I remember a feeling of wonder and awe the first time I saw my first ship. It looked almost majestic as it sat on Harbor Master Pier West at Fleet Activities Yokosuka. The Hull Number was 62 and the bridge wing had many unit awards and letters painted on it. A huge gold E stood out more than the rest. It was explained to me that my ships was one of the best in the Fleet… 5 time
Battle Efficiency Award Recipient and most senior on the water front. We pulled up next to the ship, and they helped me with my bags as I made my way aboard for the very first time.

I had never stepped foot on a Naval Ship before. Everything was new and exciting… it was a whole new world. We stepped into my office and I was introduced to what would be my world for the next three plus years. I was excited and amazed at my little Medical Department. It wasn’t much looking back at it… it was actually quite small and out of the ordinary. A medical table was in the middle; the kind you see in a doctors office. There was a small 2 bed inpatient ward off to the side, two small computer desks and a countertop. But I was so motivated and just happy to be somewhere new that it didn’t matter.

[Collected data entries]

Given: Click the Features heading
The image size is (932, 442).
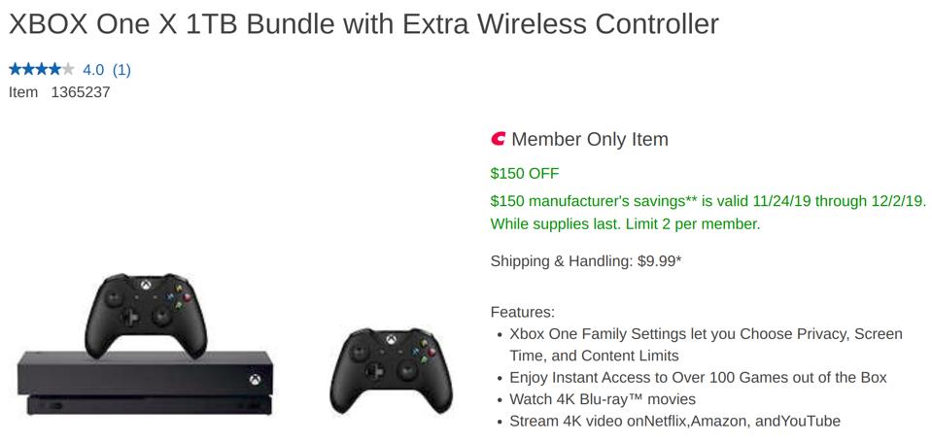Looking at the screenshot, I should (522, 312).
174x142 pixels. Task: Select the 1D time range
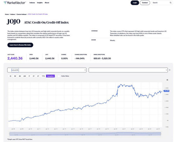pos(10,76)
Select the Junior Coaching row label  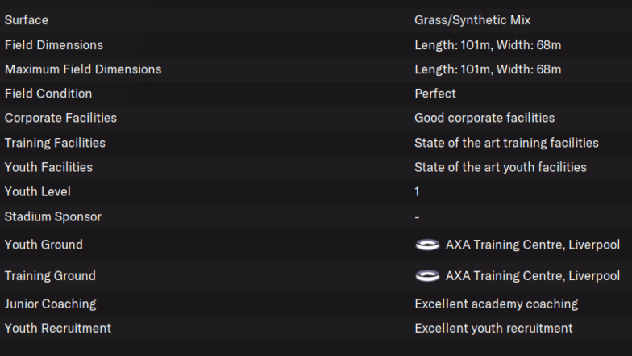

> **Tasks to complete**:
A: From the memoir about reporting aboard a first ship, extract the passage that begins at the words "I had never" and ends after "it didn’t matter.".
B: Answer these questions from the memoir about reporting aboard a first ship:
(i) At which pier was the ship sitting?
(ii) What was the ship's hull number?
(iii) How many beds did the inpatient ward in the Medical Department have?
C: Carry on the memoir about reporting aboard a first ship, starting after its final sentence.

> **Task answers**:
A:
I had never stepped foot on a Naval Ship before. Everything was new and exciting… it was a whole new world. We stepped into my office and I was introduced to what would be my world for the next three plus years. I was excited and amazed at my little Medical Department. It wasn’t much looking back at it… it was actually quite small and out of the ordinary. A medical table was in the middle; the kind you see in a doctors office. There was a small 2 bed inpatient ward off to the side, two small computer desks and a countertop. But I was so motivated and just happy to be somewhere new that it didn’t matter.

B:
(i) Harbor Master Pier West at Fleet Activities Yokosuka
(ii) 62
(iii) 2

C:
I was extremely compassionate and accommodating my first few months onboard. I would stop what I was doing to help someone if they asked… it didn’t matter what time of day or night it was… I was Corpsman on the Spot. Since I had to live onboard at the time, I was the most accessible. I would be woken up at 3:00AM for Tylenol because someone ha a little headache and I was fine with that. When my Chief and HM3’s found out, they were a little concerned. They warned me that if I kept being too accommodating, that I would be taken advantage of. And for the most part, they were right. My crew was using and abusing me because I was new and eager.

My motivation was actually pretty long-lived. I lived to work. I would come in an hour before the other corpsman would come onboard just to learn about my job, and to play with the Medical Database that we used to keep track of patients. And I would leave mid evening two or three hours after everyone else had left. I was determined to learn my job and excel at it. My determination would end up paying off later on in my tour… but with positives come negatives….

I watched as the HM3’s interacted with the crew. And I saw a lack of compassion and blasé attitude towards the job. I struggled to understand how any Hospital Corpsman could be so jaded and so uncompassionate. When confronted, they told me that after a while, every corpsman gets burned out with this job, and that one day, I too would be the way they were. I found it hard to believe; but I took there words for what they were.

I loved my new life and job. It was a refreshing change from the bureaucracy of a hospital; and I have never been more at peace than when I am out to sea. I would go topside every night to watch the sunset on the horizon. The water, which was always a deep shade of blue would be silver, calm, and smooth like glass as my ship silently cut through the waves, and the sky would look as if it were on fire. You have never really seen a sunset until you have seen one at sea. A lyric from a song that I would always hear came to mind… “A sailor’s life is a life for me…”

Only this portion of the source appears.